[[ Data records open ]]

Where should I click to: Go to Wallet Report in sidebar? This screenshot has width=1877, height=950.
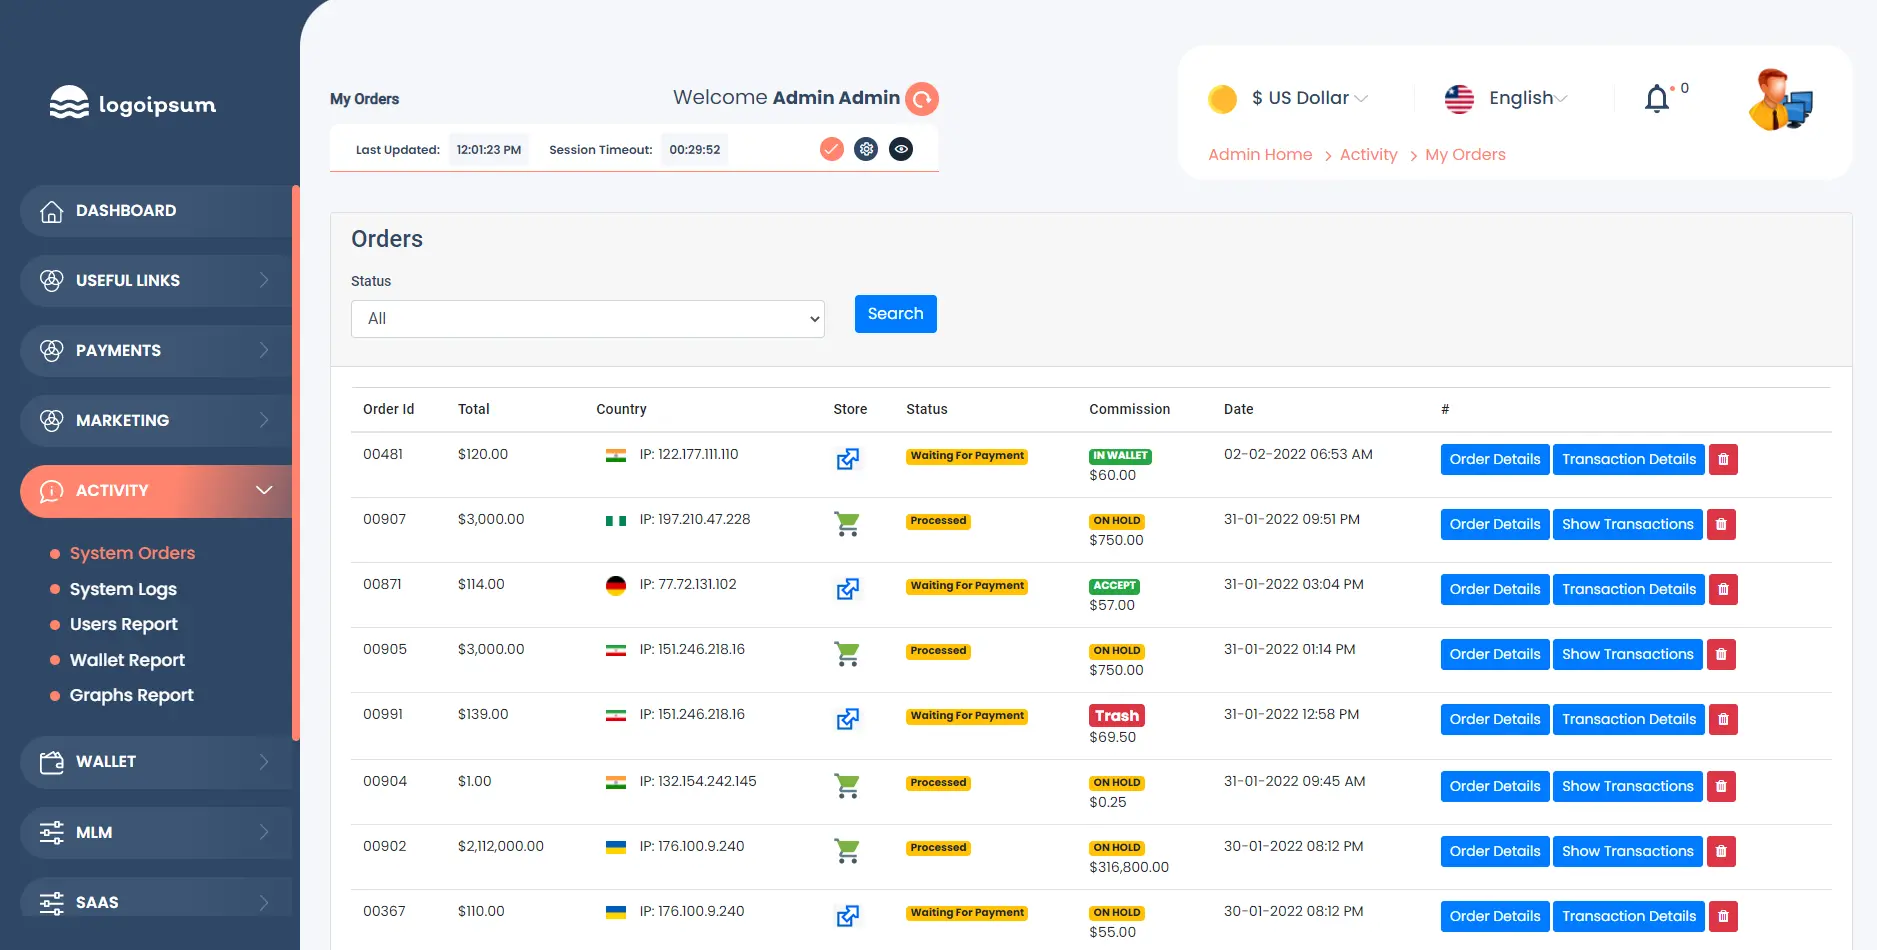(x=127, y=660)
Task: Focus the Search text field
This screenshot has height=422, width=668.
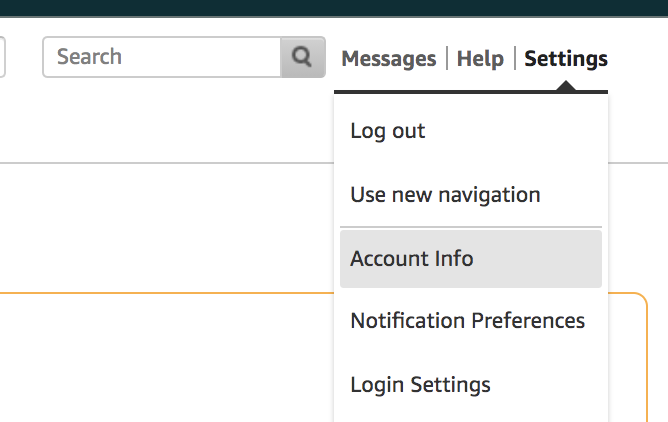Action: pyautogui.click(x=162, y=57)
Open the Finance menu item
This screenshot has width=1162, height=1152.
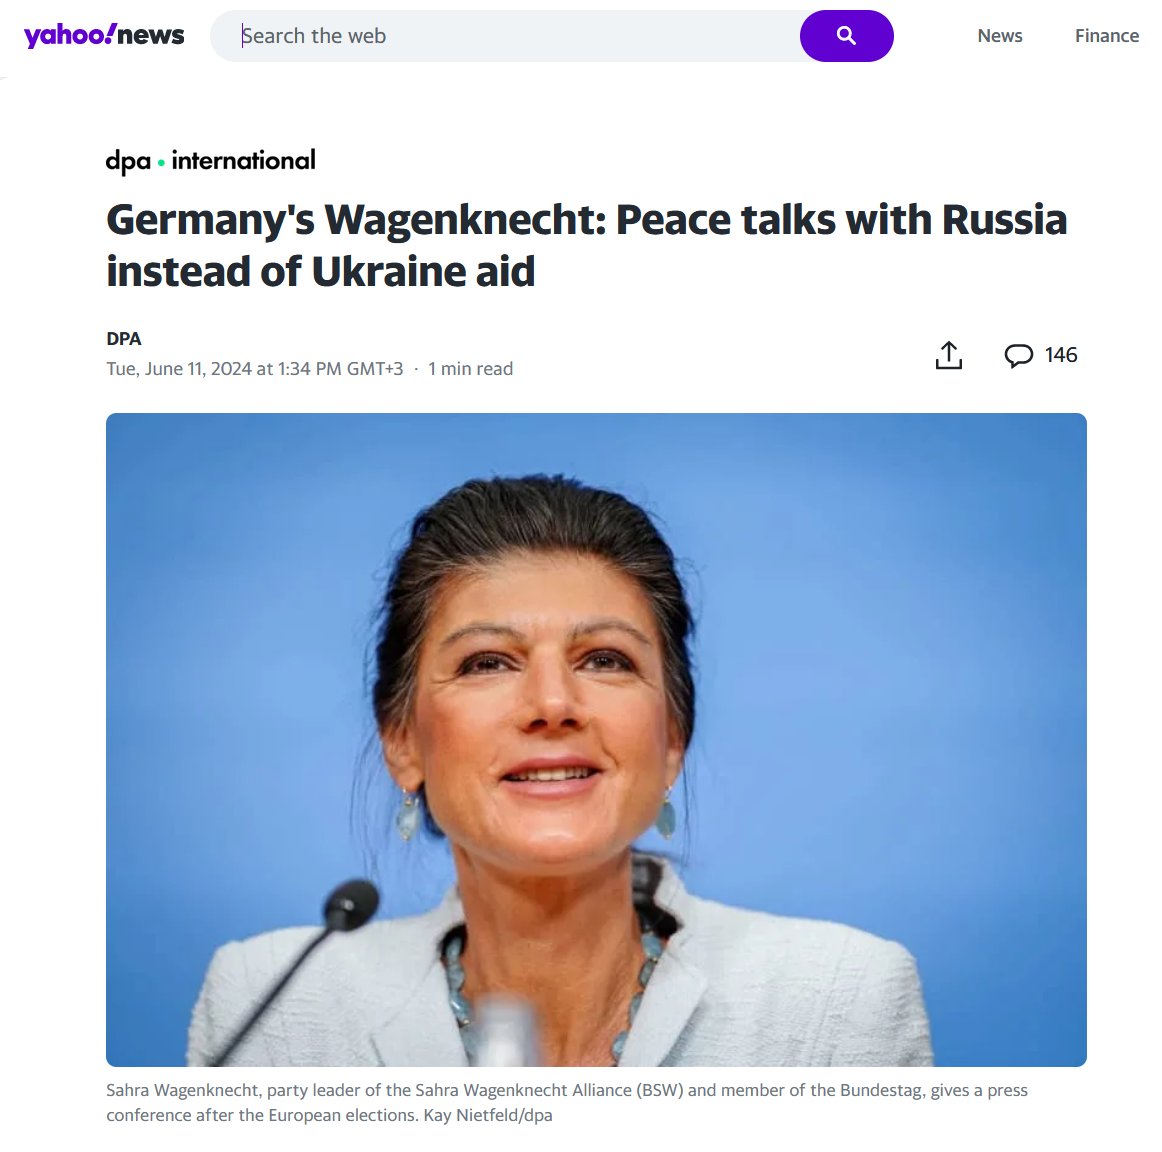[x=1106, y=36]
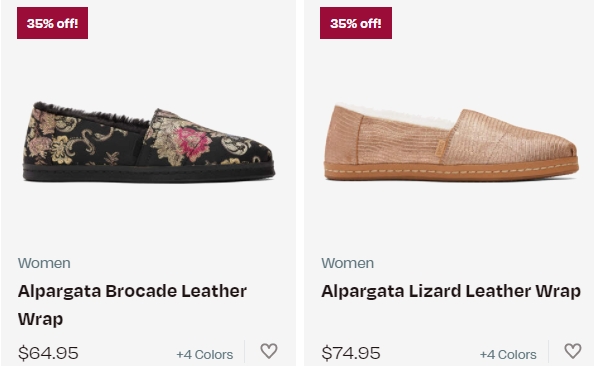Click the pink flower on the brocade shoe
Image resolution: width=594 pixels, height=366 pixels.
(194, 144)
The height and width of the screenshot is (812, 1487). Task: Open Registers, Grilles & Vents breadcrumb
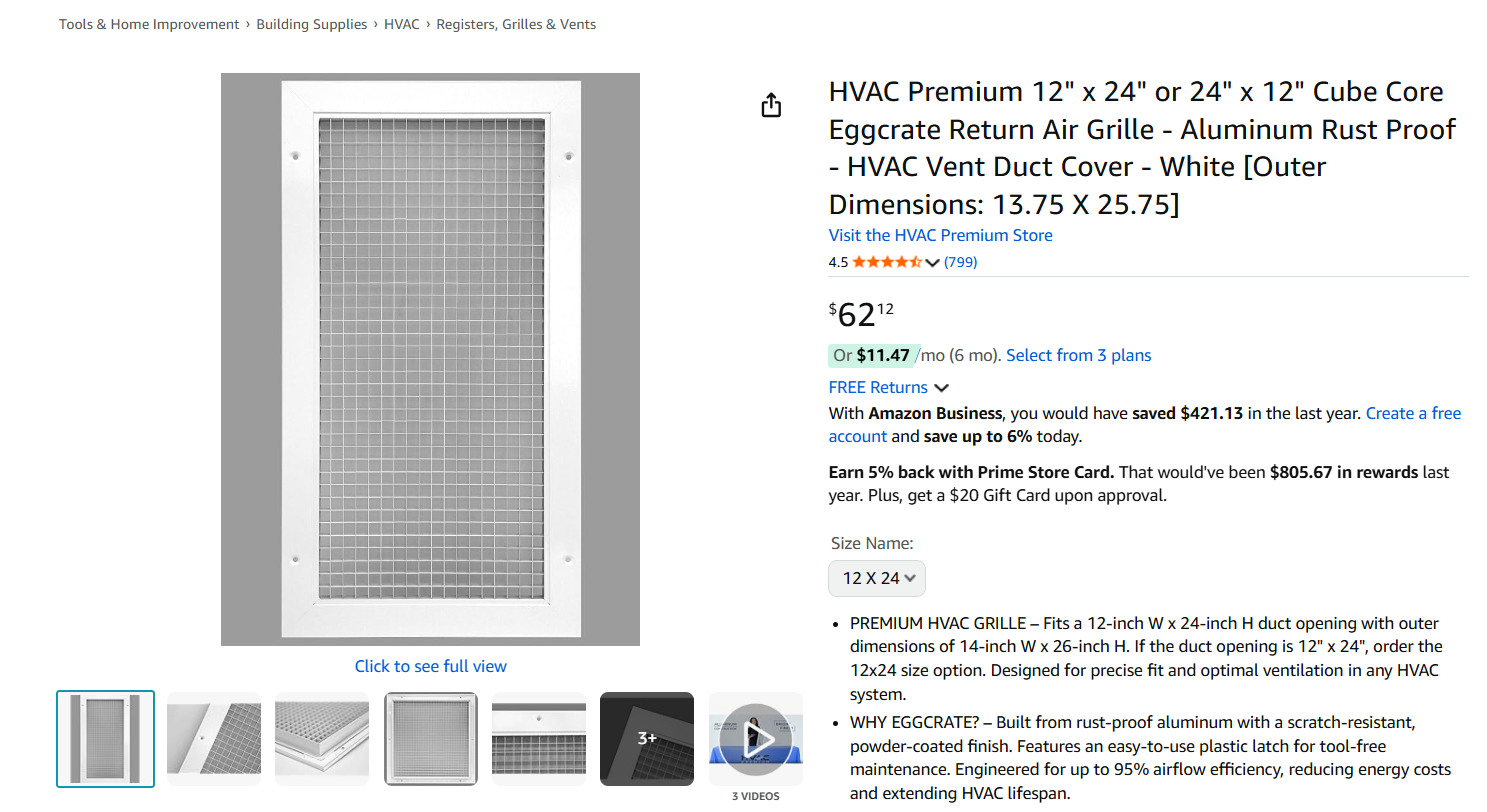click(516, 24)
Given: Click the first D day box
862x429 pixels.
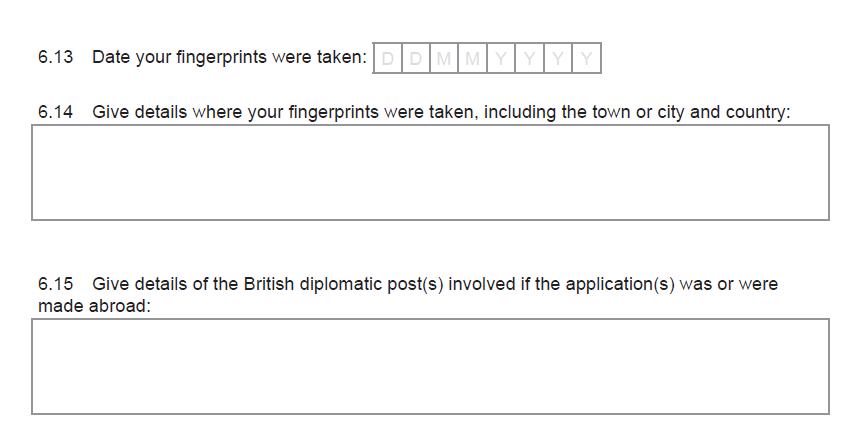Looking at the screenshot, I should click(387, 58).
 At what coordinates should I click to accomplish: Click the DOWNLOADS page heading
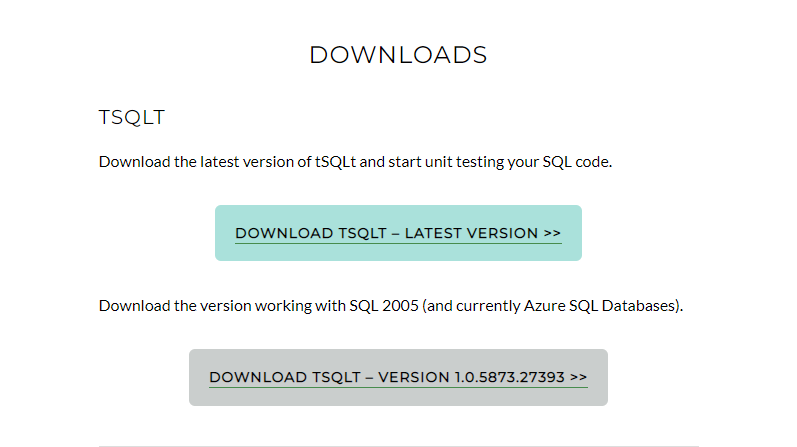point(398,55)
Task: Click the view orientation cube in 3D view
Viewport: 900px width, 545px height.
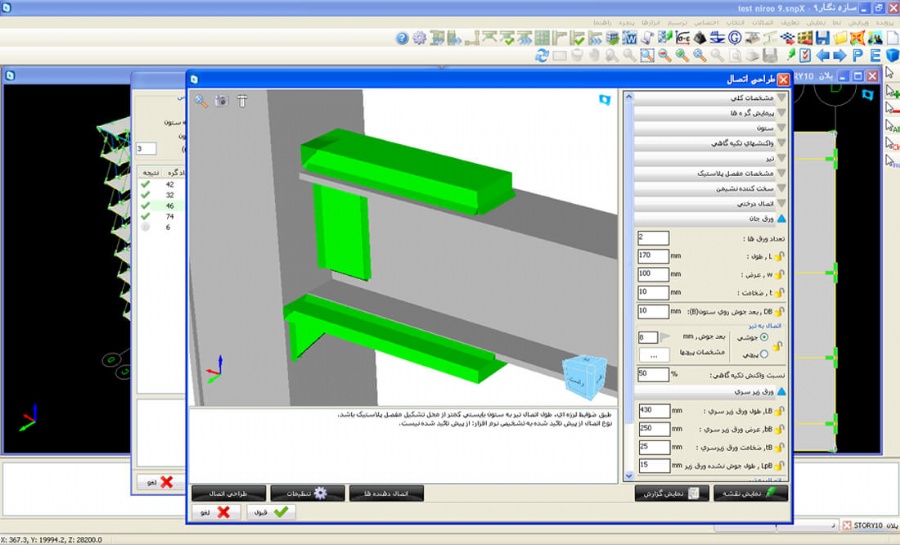Action: [582, 375]
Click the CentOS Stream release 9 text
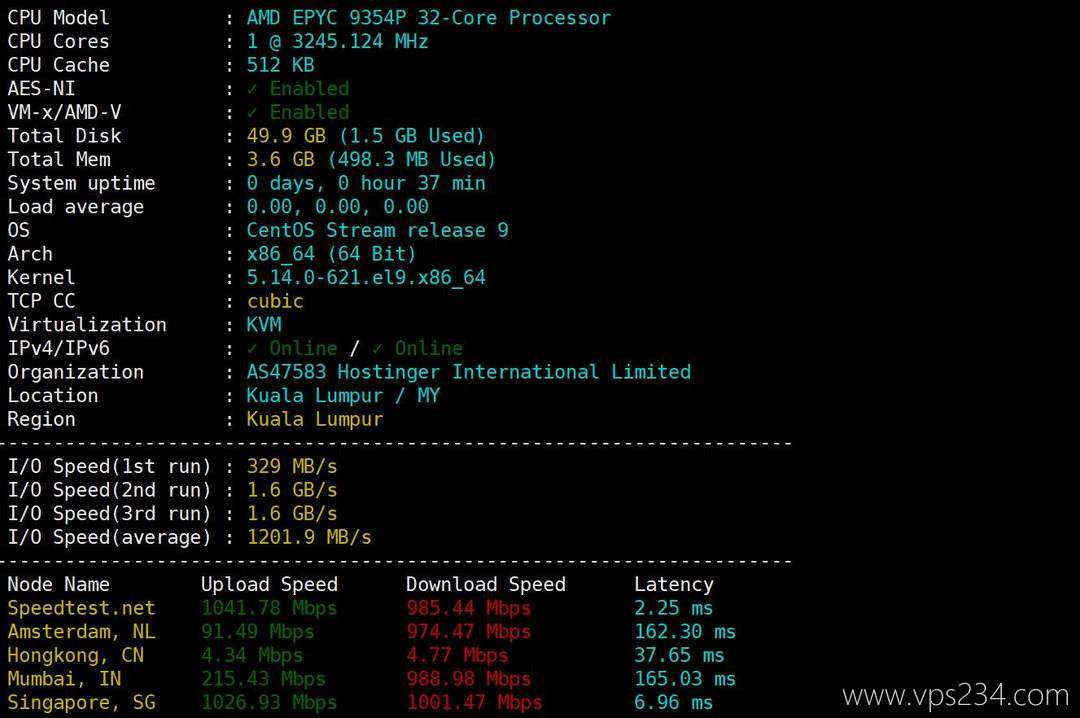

[[ Data records closed ]]

_Exercise aim_
Every line from the data above that contains "text" must appear in the answer.

_Response for this exercise_
Task: Focus the Search text field
Click the CentOS Stream release 9 text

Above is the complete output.